WHAT THE TASK REQUIRES -
From the records below, copy out each line that has the word "will".

*** RECORDS FOR THIS EXERCISE ***

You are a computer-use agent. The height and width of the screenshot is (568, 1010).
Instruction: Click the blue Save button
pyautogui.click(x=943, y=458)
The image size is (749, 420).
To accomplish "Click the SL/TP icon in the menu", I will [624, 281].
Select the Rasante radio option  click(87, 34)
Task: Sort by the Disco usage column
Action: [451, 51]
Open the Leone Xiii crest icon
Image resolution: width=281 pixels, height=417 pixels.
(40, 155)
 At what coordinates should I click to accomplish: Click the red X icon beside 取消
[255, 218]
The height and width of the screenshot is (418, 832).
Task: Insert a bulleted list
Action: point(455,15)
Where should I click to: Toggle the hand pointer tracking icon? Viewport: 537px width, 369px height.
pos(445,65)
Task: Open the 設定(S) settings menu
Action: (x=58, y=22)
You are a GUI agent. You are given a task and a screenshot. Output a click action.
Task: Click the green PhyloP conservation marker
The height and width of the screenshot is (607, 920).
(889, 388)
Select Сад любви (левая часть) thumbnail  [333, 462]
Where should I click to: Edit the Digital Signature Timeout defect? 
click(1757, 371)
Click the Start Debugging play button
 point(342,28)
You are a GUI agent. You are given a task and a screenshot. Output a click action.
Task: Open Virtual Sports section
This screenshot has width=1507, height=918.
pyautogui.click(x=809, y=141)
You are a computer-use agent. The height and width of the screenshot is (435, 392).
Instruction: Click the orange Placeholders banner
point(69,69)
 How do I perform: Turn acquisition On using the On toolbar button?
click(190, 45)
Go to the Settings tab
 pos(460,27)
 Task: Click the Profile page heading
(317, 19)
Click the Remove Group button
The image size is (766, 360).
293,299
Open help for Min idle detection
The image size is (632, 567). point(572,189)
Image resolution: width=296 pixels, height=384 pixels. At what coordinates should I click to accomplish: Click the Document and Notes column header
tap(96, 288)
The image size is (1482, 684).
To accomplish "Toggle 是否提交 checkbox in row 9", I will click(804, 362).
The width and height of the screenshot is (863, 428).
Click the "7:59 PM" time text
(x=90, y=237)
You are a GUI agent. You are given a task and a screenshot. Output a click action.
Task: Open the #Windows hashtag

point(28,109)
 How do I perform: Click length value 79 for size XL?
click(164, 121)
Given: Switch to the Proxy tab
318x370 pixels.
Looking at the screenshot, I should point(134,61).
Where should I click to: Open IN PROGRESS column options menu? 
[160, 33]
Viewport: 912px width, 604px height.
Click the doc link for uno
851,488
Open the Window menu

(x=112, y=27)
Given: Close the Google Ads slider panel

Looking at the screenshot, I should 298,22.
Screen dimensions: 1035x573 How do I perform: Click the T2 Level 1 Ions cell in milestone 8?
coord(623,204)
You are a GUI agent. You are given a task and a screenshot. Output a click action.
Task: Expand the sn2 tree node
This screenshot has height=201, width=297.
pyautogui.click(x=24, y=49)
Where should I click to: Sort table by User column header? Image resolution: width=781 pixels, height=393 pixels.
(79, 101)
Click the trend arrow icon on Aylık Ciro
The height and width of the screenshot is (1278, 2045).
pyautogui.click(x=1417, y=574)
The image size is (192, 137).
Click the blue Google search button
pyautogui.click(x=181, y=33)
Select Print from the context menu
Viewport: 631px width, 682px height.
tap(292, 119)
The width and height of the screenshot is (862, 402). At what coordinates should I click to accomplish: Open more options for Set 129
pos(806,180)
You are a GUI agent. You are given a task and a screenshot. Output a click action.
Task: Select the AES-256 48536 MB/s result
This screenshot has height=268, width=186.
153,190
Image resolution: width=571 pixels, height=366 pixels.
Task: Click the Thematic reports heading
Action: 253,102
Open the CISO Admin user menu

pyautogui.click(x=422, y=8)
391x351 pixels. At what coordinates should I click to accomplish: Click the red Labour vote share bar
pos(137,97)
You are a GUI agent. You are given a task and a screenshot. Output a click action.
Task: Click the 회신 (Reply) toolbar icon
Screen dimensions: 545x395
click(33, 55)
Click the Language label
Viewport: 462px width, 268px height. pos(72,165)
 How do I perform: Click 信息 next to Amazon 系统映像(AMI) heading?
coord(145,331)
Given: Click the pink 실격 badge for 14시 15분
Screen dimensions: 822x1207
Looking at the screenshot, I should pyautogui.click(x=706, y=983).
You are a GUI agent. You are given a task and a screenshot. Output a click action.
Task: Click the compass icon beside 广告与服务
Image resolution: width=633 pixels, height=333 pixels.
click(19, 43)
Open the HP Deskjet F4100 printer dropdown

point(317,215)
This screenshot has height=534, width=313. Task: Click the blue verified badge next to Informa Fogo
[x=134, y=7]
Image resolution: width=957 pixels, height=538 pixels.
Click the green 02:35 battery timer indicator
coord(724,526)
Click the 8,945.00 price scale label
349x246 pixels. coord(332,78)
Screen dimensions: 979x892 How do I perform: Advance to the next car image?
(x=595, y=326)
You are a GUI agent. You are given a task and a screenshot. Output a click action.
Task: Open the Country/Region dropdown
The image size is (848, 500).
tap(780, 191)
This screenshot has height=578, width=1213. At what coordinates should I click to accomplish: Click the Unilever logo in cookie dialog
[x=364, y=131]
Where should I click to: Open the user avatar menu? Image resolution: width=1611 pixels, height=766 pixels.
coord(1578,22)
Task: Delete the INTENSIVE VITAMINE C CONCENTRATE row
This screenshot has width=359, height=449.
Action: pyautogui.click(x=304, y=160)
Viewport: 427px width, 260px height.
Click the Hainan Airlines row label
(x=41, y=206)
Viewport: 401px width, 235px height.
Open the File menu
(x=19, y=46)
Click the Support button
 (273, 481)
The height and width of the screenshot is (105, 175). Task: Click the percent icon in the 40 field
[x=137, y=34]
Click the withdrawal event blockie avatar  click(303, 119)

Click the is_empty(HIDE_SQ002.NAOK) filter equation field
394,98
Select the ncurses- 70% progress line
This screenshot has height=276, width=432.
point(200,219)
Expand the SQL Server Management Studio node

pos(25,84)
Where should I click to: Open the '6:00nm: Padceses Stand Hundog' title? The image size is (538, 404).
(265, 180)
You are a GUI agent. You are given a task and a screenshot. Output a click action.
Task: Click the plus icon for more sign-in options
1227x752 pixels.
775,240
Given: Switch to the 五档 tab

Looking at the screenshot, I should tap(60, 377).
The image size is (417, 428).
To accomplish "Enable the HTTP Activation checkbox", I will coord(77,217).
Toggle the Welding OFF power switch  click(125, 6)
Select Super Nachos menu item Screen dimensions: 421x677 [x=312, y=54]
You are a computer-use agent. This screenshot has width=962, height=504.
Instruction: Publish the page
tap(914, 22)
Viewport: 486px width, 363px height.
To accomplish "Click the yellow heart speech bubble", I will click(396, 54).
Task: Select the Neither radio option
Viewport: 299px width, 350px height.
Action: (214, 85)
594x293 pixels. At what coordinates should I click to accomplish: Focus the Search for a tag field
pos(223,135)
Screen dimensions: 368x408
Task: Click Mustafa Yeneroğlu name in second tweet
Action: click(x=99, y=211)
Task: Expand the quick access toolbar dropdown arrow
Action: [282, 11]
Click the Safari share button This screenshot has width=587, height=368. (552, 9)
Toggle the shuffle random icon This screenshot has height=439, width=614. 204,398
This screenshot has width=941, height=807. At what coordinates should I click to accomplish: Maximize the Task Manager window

*** End of RECORDS FOR THIS EXERCISE ***

ANSWER TO THIS TASK -
To accomplish "Click the SL/TP icon in the menu", I will [624, 281].
To accomplish "Toggle 是否提交 checkbox in row 9", I will click(804, 362).
To accomplish "Enable the HTTP Activation checkbox", I will coord(77,217).
To accomplish "Click the yellow heart speech bubble", I will click(396, 54).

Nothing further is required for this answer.